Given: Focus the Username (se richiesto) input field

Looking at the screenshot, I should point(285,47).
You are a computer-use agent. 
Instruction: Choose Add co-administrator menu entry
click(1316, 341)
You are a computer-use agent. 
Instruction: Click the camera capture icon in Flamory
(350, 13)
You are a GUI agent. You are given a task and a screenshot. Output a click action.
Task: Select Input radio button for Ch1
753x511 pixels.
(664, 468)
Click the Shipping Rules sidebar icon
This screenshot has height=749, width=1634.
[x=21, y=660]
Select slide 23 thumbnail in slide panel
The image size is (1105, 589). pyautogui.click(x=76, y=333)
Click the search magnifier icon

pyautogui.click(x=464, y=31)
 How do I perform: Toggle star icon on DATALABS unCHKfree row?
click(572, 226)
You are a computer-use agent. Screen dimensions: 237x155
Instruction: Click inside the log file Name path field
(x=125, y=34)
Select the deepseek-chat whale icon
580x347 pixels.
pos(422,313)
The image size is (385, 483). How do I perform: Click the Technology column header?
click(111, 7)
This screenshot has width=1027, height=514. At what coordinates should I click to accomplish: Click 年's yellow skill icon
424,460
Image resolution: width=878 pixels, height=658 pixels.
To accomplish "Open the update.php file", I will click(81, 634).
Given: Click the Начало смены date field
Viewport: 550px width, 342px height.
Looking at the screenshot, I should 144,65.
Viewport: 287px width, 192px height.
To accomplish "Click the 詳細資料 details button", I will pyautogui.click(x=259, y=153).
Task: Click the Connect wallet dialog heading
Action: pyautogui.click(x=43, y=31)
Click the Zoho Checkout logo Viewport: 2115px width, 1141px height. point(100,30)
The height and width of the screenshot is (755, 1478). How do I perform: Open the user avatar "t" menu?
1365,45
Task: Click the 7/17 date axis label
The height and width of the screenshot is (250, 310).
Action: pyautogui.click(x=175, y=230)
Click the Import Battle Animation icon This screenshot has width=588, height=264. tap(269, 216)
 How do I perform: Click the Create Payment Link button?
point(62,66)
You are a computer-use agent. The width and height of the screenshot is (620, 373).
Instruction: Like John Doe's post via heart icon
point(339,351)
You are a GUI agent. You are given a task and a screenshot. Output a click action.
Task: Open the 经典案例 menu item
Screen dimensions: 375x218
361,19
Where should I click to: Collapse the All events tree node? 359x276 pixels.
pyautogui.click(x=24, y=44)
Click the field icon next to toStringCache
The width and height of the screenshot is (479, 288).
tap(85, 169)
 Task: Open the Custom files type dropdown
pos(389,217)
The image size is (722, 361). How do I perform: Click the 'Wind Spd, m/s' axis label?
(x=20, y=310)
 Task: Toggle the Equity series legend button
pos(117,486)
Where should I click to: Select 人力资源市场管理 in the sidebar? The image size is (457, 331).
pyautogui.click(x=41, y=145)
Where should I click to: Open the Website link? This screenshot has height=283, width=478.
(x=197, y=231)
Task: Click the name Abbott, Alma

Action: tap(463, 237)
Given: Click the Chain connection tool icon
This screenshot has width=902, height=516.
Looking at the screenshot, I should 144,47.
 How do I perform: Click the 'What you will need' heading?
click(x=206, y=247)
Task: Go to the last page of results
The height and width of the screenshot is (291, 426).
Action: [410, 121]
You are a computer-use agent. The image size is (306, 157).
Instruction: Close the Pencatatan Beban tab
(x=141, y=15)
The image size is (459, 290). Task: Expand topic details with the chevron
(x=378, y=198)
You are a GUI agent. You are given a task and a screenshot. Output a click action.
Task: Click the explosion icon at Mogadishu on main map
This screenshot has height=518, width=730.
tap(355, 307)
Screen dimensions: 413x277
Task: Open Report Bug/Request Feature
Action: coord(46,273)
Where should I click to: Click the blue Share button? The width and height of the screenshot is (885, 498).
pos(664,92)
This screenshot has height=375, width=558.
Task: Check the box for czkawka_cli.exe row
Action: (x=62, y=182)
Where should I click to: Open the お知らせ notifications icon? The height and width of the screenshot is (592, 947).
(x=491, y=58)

----

## WHAT TO PRODUCE
All of the records should be transcribed exactly, with nothing left out.

## SOLVED PROBLEM
Given: Focus the Username (se richiesto) input field

Looking at the screenshot, I should point(285,47).
You are a computer-use agent. 
Instruction: Choose Add co-administrator menu entry
click(1316, 341)
You are a computer-use agent. 
Instruction: Click the camera capture icon in Flamory
(350, 13)
You are a GUI agent. You are given a task and a screenshot. Output a click action.
Task: Select Input radio button for Ch1
753x511 pixels.
(664, 468)
Click the Shipping Rules sidebar icon
This screenshot has height=749, width=1634.
[x=21, y=660]
Select slide 23 thumbnail in slide panel
The image size is (1105, 589). pyautogui.click(x=76, y=333)
Click the search magnifier icon

pyautogui.click(x=464, y=31)
 How do I perform: Toggle star icon on DATALABS unCHKfree row?
click(572, 226)
You are a computer-use agent. Screen dimensions: 237x155
Instruction: Click inside the log file Name path field
(x=125, y=34)
Select the deepseek-chat whale icon
580x347 pixels.
pos(422,313)
The image size is (385, 483). How do I perform: Click the Technology column header?
click(111, 7)
This screenshot has width=1027, height=514. At what coordinates should I click to accomplish: Click 年's yellow skill icon
424,460
Image resolution: width=878 pixels, height=658 pixels.
To accomplish "Open the update.php file", I will click(81, 634).
Given: Click the Начало смены date field
Viewport: 550px width, 342px height.
Looking at the screenshot, I should 144,65.
Viewport: 287px width, 192px height.
To accomplish "Click the 詳細資料 details button", I will pyautogui.click(x=259, y=153).
Task: Click the Connect wallet dialog heading
Action: pyautogui.click(x=43, y=31)
Click the Zoho Checkout logo Viewport: 2115px width, 1141px height. point(100,30)
The height and width of the screenshot is (755, 1478). How do I perform: Open the user avatar "t" menu?
1365,45
Task: Click the 7/17 date axis label
The height and width of the screenshot is (250, 310).
Action: pyautogui.click(x=175, y=230)
Click the Import Battle Animation icon This screenshot has width=588, height=264. tap(269, 216)
 How do I perform: Click the Create Payment Link button?
point(62,66)
You are a computer-use agent. The width and height of the screenshot is (620, 373).
Instruction: Like John Doe's post via heart icon
point(339,351)
You are a GUI agent. You are given a task and a screenshot. Output a click action.
Task: Open the 经典案例 menu item
Screen dimensions: 375x218
361,19
Where should I click to: Collapse the All events tree node? 359x276 pixels.
pyautogui.click(x=24, y=44)
Click the field icon next to toStringCache
The width and height of the screenshot is (479, 288).
tap(85, 169)
 Task: Open the Custom files type dropdown
pos(389,217)
The image size is (722, 361). How do I perform: Click the 'Wind Spd, m/s' axis label?
(x=20, y=310)
 Task: Toggle the Equity series legend button
pos(117,486)
Where should I click to: Select 人力资源市场管理 in the sidebar? The image size is (457, 331).
pyautogui.click(x=41, y=145)
Where should I click to: Open the Website link? This screenshot has height=283, width=478.
(x=197, y=231)
Task: Click the name Abbott, Alma

Action: tap(463, 237)
Given: Click the Chain connection tool icon
This screenshot has width=902, height=516.
Looking at the screenshot, I should 144,47.
 How do I perform: Click the 'What you will need' heading?
click(x=206, y=247)
Task: Go to the last page of results
The height and width of the screenshot is (291, 426).
Action: [410, 121]
You are a computer-use agent. The image size is (306, 157).
Instruction: Close the Pencatatan Beban tab
(x=141, y=15)
The image size is (459, 290). Task: Expand topic details with the chevron
(x=378, y=198)
You are a GUI agent. You are given a task and a screenshot. Output a click action.
Task: Click the explosion icon at Mogadishu on main map
This screenshot has height=518, width=730.
tap(355, 307)
Screen dimensions: 413x277
Task: Open Report Bug/Request Feature
Action: coord(46,273)
Where should I click to: Click the blue Share button? The width and height of the screenshot is (885, 498).
pos(664,92)
This screenshot has height=375, width=558.
Task: Check the box for czkawka_cli.exe row
Action: (x=62, y=182)
Where should I click to: Open the お知らせ notifications icon? The height and width of the screenshot is (592, 947).
(x=491, y=58)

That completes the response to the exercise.